Biuret Test: Principle, Reagent & Result Interpretation


The Biuret test provides a qualitative assessment of protein presence by detecting the peptide bonds between amino acids, which are the building blocks of proteins. The test relies on the reaction between proteins and copper(II) ions under alkaline conditions. In the Biuret test, the sample is mixed with a reagent containing copper(II) sulfate (CuSO4) and sodium hydroxide (NaOH).

The peptide bonds in proteins react with the copper ions in the reagent, forming a complex of copper ions coordinated by the nitrogen atoms in the peptide bonds. This results in a color change from blue to purple in the presence of proteins. The intensity of the purple color is proportional to the concentration of proteins in the sample.

Principle of Biuret Test

The biuret test also referred to as Piotrowski’s test, is a chemical test used for detecting the presence of peptide bonds. Biuret test is based on the biuret reaction in which a peptide structure containing at least two peptide links produces a violet color when treated with alkaline copper sulphate. In the presence of an alkaline solution blue-colored copper II ions can form a complex with the peptide bonds (CO-NH group) since the peptide has unshared electron pairs in nitrogen and oxygen of water.

Four nitrogen atoms donate lone pairs to four covalent bonds with cupric ion resulting in the formation of a chelate complex.  The reaction of the cupric ions with the nitrogen atoms involved in peptide bonds leads to the displacement of the peptide hydrogen atoms under the alkaline conditions. Once this complex has been formed, the solution turns from blue to purple. The deeper the purple color, the more the number of peptide-copper complexes that have been formed.

Since all proteins and peptides possessing at least two peptide linkage i.e tripeptide gives positive biuret test, the principle of biuret test is conveniently used to detect the presence of proteins in biological fluids.

The Biuret test is used in biochemical analysis, such as in the fields of biology, biochemistry, and food science, to quickly determine the presence of proteins in various samples, including biological fluids, food products, and laboratory cultures. It is a simple and rapid qualitative test that provides valuable information about the protein content of a sample, aiding in various analytical and diagnostic applications.


Biuret reagent is an aqueous solution of potassium sodium tartrate treated with cupric sulfate and sodium hydroxide. In the presence of peptide bonds (protein), this blue solution will change color to pink-purple.

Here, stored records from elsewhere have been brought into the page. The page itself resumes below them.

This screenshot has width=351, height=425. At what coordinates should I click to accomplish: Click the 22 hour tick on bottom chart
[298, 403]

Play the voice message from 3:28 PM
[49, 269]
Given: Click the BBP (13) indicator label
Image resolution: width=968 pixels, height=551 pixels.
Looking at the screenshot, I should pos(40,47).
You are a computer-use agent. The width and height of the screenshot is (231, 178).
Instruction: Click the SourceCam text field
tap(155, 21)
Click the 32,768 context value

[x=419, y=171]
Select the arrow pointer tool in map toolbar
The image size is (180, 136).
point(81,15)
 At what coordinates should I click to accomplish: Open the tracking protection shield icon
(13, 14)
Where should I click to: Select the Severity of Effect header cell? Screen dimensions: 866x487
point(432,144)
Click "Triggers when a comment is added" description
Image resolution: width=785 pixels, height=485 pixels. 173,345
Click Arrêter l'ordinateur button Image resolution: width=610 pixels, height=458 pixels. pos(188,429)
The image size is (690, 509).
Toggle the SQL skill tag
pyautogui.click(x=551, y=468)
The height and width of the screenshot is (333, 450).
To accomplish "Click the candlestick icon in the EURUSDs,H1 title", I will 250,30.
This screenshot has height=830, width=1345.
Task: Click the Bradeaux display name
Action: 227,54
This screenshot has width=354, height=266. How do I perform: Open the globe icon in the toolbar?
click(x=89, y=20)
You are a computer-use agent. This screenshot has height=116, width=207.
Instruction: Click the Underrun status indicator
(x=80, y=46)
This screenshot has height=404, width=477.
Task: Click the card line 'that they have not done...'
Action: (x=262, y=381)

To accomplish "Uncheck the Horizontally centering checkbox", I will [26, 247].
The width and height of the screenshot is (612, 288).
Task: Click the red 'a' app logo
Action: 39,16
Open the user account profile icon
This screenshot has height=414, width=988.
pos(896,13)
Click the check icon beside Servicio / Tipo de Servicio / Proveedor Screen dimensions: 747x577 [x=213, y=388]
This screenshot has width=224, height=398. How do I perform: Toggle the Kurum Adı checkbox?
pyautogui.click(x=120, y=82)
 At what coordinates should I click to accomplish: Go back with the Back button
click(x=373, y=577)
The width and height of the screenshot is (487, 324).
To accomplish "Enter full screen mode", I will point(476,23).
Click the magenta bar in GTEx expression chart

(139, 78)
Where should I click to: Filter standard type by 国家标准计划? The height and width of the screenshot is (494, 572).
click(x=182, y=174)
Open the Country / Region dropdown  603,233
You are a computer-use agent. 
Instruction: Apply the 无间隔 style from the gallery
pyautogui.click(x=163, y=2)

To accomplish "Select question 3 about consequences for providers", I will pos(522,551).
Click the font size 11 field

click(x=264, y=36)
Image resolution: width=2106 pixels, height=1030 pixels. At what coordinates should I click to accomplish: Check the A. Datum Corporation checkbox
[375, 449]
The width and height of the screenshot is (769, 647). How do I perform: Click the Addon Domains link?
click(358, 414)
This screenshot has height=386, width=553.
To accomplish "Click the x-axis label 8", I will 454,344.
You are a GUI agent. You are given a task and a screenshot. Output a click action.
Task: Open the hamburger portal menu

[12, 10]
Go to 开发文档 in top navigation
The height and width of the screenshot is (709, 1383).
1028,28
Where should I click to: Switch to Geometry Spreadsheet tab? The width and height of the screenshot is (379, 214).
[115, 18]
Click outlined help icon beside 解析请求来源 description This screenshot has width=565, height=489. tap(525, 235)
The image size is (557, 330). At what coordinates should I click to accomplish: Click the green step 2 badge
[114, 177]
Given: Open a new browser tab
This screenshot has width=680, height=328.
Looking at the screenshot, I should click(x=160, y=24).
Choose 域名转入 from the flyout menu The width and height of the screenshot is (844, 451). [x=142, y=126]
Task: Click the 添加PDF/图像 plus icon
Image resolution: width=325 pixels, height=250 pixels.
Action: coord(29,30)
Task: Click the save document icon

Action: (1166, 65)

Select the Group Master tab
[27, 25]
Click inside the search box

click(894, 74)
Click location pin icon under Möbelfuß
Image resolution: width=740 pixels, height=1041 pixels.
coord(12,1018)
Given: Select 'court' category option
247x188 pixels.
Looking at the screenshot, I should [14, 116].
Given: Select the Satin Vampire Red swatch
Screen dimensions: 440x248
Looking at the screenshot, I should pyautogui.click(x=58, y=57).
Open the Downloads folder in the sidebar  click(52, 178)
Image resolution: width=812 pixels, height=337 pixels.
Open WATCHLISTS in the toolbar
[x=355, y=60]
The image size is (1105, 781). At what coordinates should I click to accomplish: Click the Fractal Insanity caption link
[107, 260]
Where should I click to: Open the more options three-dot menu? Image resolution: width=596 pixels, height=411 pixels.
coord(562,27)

  • Rochelle salt/Potassium Sodium Tartrate (KNaC4H4O6.4H2O)- It acts as a chelating agent and stabilizes the copper II ions.
  • Potassium Hydroxide Solution (KOH) does not get involved in the reaction but provides the alkaline medium.
  • Hydrated Copper Sulphate. This provides the Copper III ions which form the chelate complex. Copper II ions give the reagent its characteristic blue color.

Preparation Of 1000ml Of Biuret Reagent

Biuret reagent is prepared by adding NaoH in Copper II Sulphate solution, making it alkaline.

Reagent Preparation Procedure

  • Take 1.5 gram of pentavalent copper sulphate (CuSO4) and 6 gram of Sodium potassium tartarate and dissolve them in 500 ml of distilled water. Sodium potassium tartarate acts as a chelating agent and stabilizes the copper II ions.
  • Take 400 ml of 2 molar sodium hydroxide
  • Mix both solutions in volumetric flask and make it final volume to 1000 ml by adding distilled water.

Biuret Test Procedure

  • Take 3 dry clean test tubes
  • Add between 1-2ml of the test solution, egg albumin and deionized water in the respective test tubes.
  • Add between 1-2 ml of Biuret reagent to all the test tubes.
  • Shake well and allow the mixtures to stand for at least 5 minutes.
  • Observe for any color change.

Result Interpretation

No color change i.e the solution remains blueProteins are absent (Negative Biuret Test)
The solution turns from blue to deep purpleProteins are present (Positive Biuret Test)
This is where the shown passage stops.